Get regular medical treatment -the Social Security Administration must rely on objective medical evidence to determine that you are disabled. If there is no medical evidence of your disability, they have no choice but to deny your claim for disability. If you cannot afford medical care, seek out free or low cost care in your community. You may not feel that medical treatment is helping you and you stop treating Social Security will assume that you no longer need treatment and are not disabled.
Keep records of your medical care-It is easier to keep up-to-date records than to try to remember months later what doctor you saw and when, what tests you had or when you started a new medication. We have provided you with a notebook to record this information.
Keep your representative updated on your medical care-you do not need to contact us every time you go to the doctor, but please let us know if you have seen a new doctor so we can obtain records. Provide us with a list of all treatment providers (mental health, physical health, chiropractors, massage therapists, etc.) even those that do not provide “traditional” medical care. Provide us with copies of any forms the doctor fills out on your behalf (handicap parking permit form, housing form, etc.)
Develop a relationship with your doctor – Social Security will rely heavily on your treating physician’s medical opinion of your disability. Develop a good relationship with your doctor and their staff. It is important that you attend all of your doctor a appointments and follow all of your doctor’s instructions.
Complete your paperwork thoroughly and on time-you are the one most familiar with your disability and Social Security requires that certain forms be filled out by the claimant or someone familiar with them. Complete the forms that we send you as thoroughly as possible. Ask a friend or family member to assist you, if needed. Mail the forms back to us on time. Social Security has deadlines for filing your appeals.

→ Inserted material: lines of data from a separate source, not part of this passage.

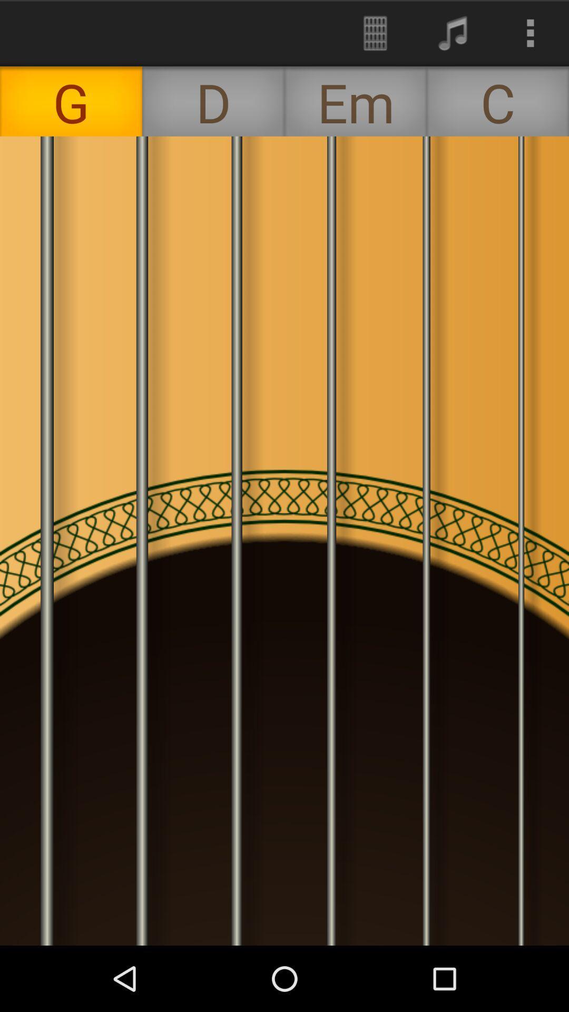 The height and width of the screenshot is (1012, 569). Describe the element at coordinates (356, 101) in the screenshot. I see `the em` at that location.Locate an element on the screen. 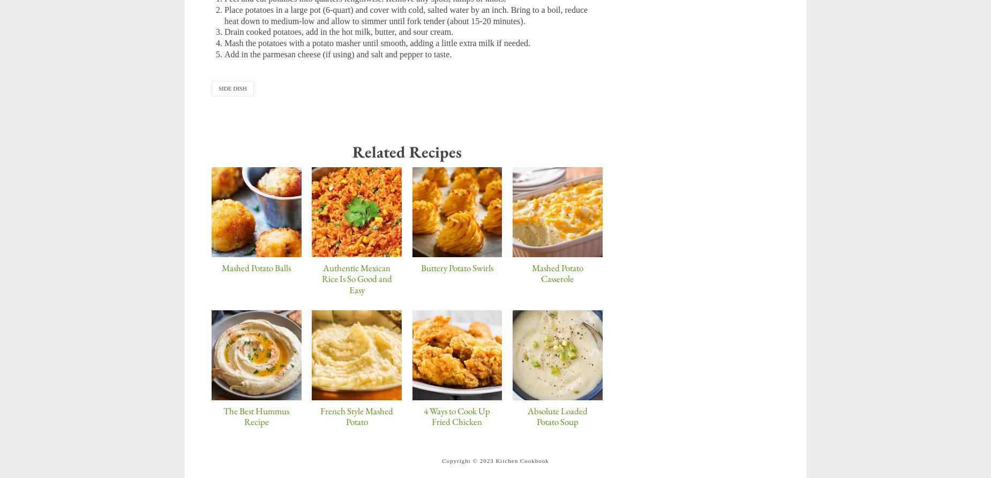 This screenshot has height=478, width=991. 'Buttery Potato Swirls' is located at coordinates (420, 267).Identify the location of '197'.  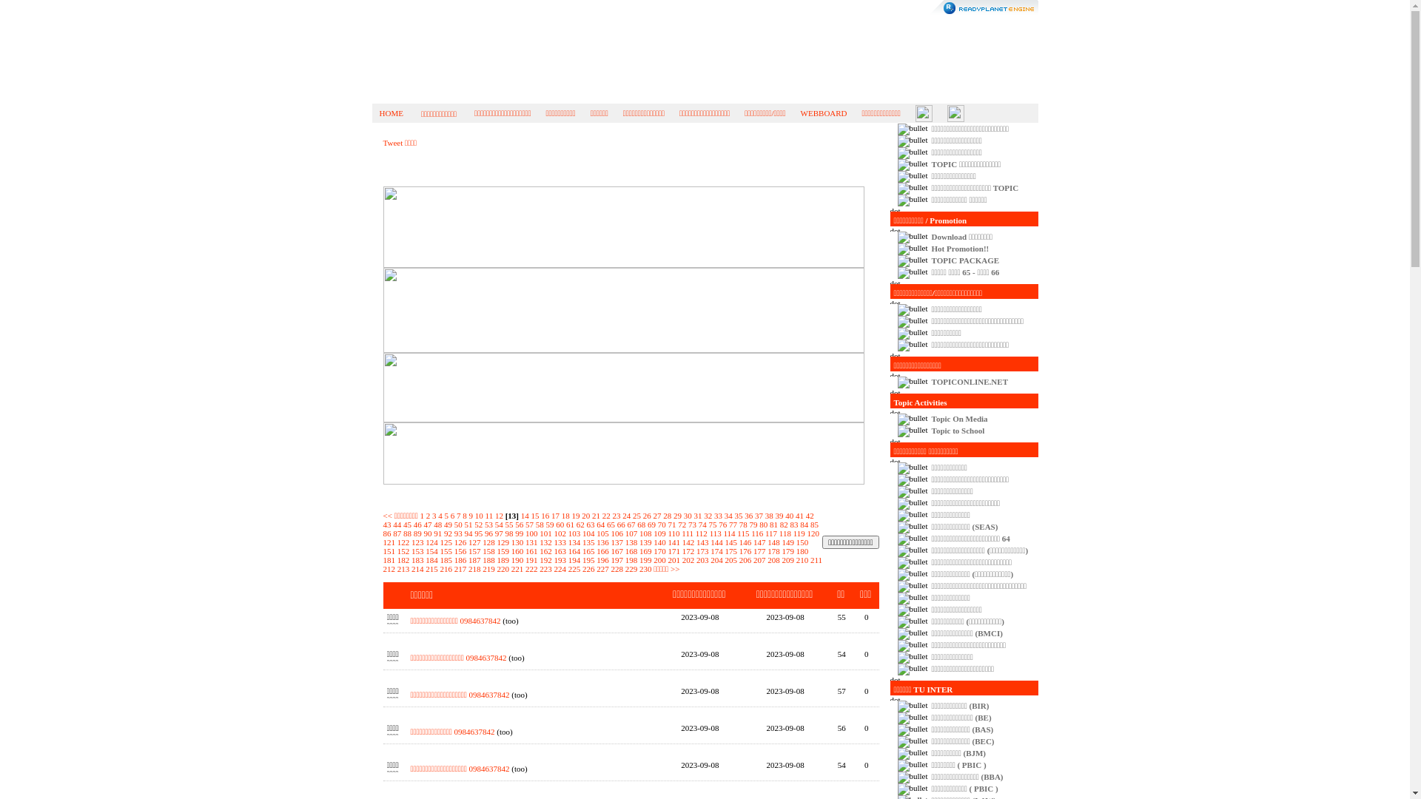
(611, 560). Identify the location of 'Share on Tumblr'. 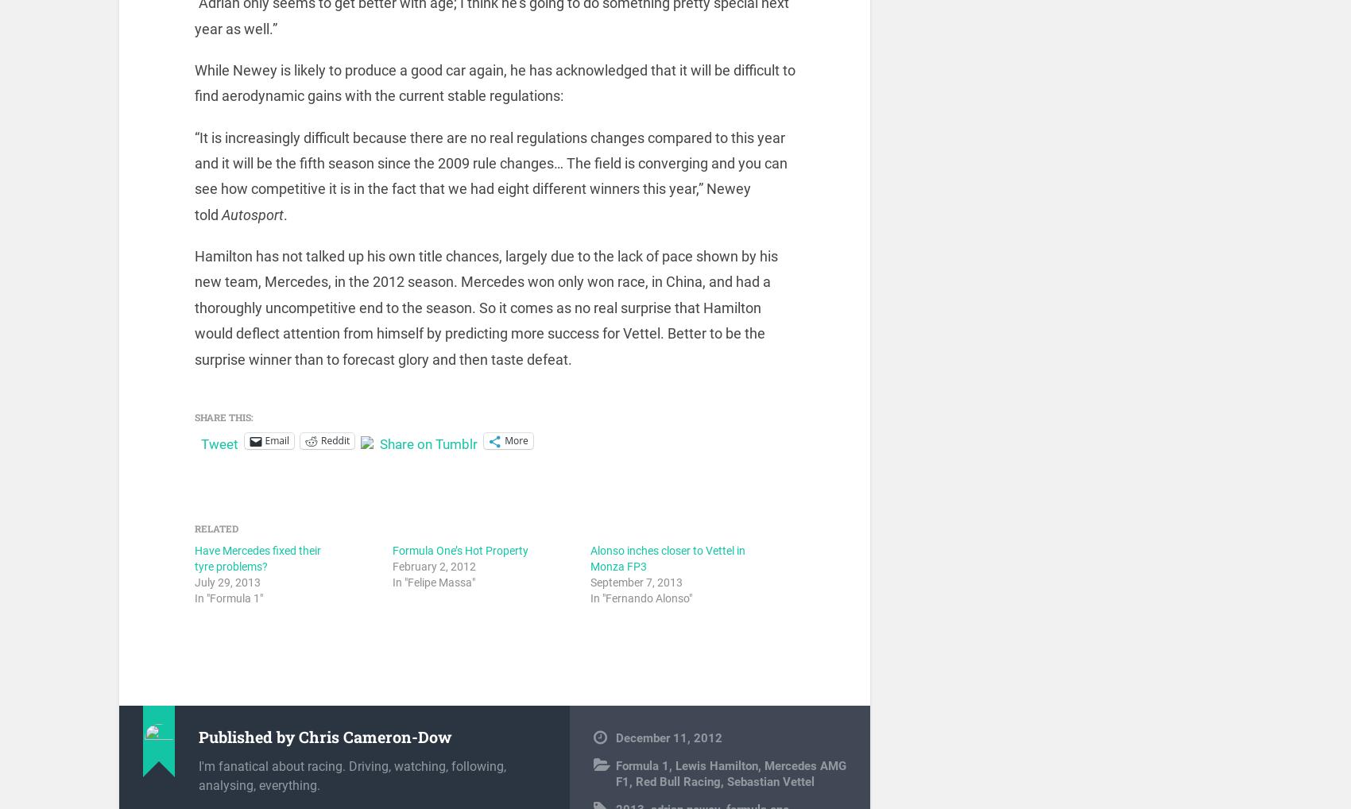
(427, 452).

Document your limitations – Keep a diary of your good days and bad days, and the limitations you experience. This information will be used to convey to Social Security how your disability affects your daily living. Provide a copy of your journal to your representative every three months.

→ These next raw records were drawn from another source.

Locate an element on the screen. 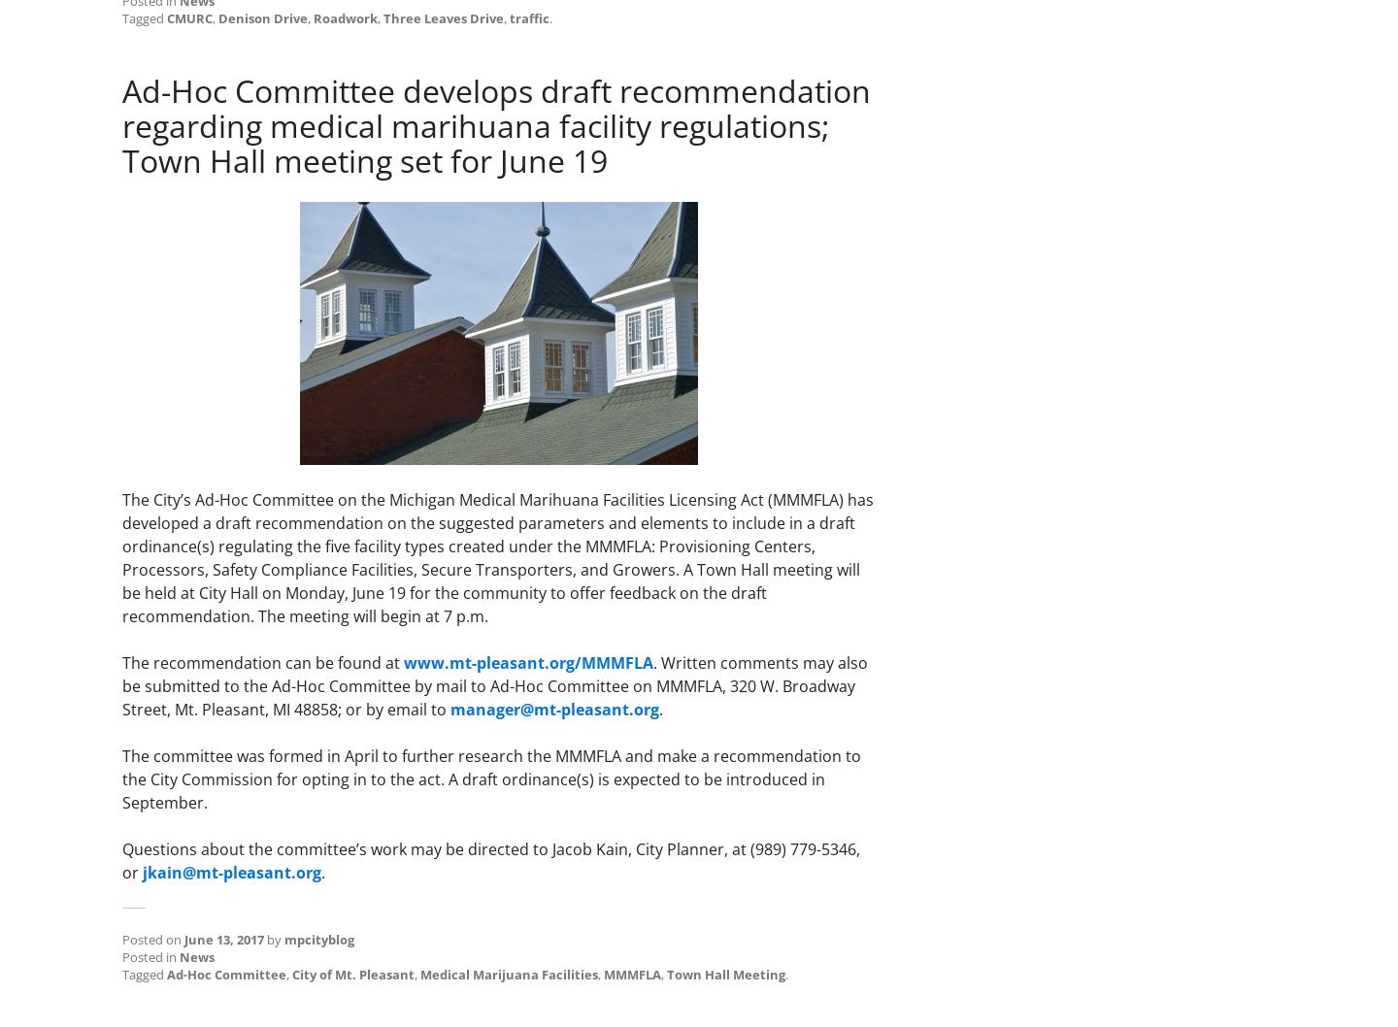 The width and height of the screenshot is (1398, 1027). 'June 13, 2017' is located at coordinates (223, 939).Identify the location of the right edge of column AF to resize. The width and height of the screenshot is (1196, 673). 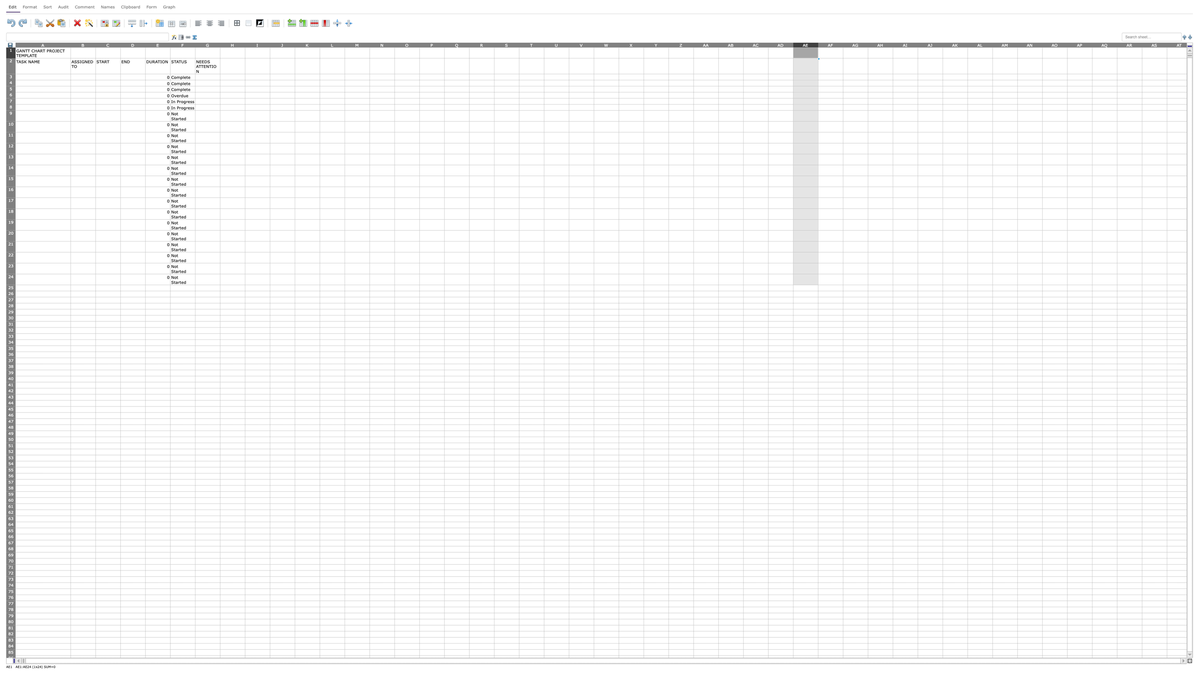
(842, 44).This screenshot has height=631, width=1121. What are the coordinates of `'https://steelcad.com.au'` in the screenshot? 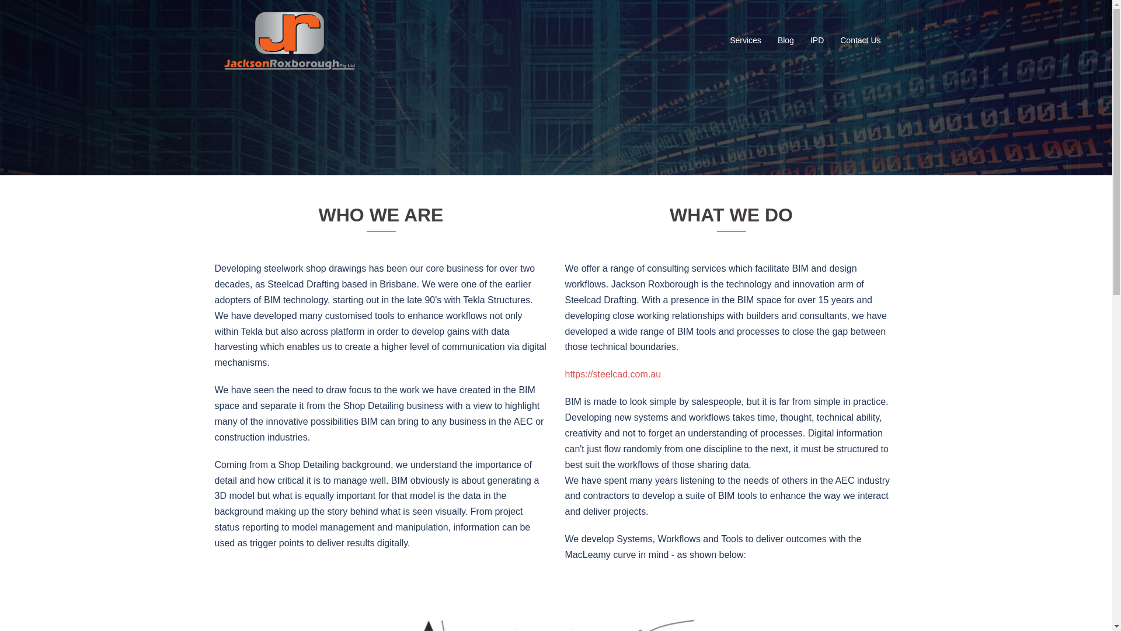 It's located at (613, 374).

Follow your representative’s instructions – Mary Kay gave you a “to do” list when you first met with her. Follow her instructions and advice; she has been helping disability claimants for over twenty-five years.
Follow some general rules – Always tell the truth! Do not exaggerate nor minimize your disability; be an “honest pessimist”. Know your limitations and be able to provide concrete examples. Above all, be patient! Obtaining disability benefits is a very slow process.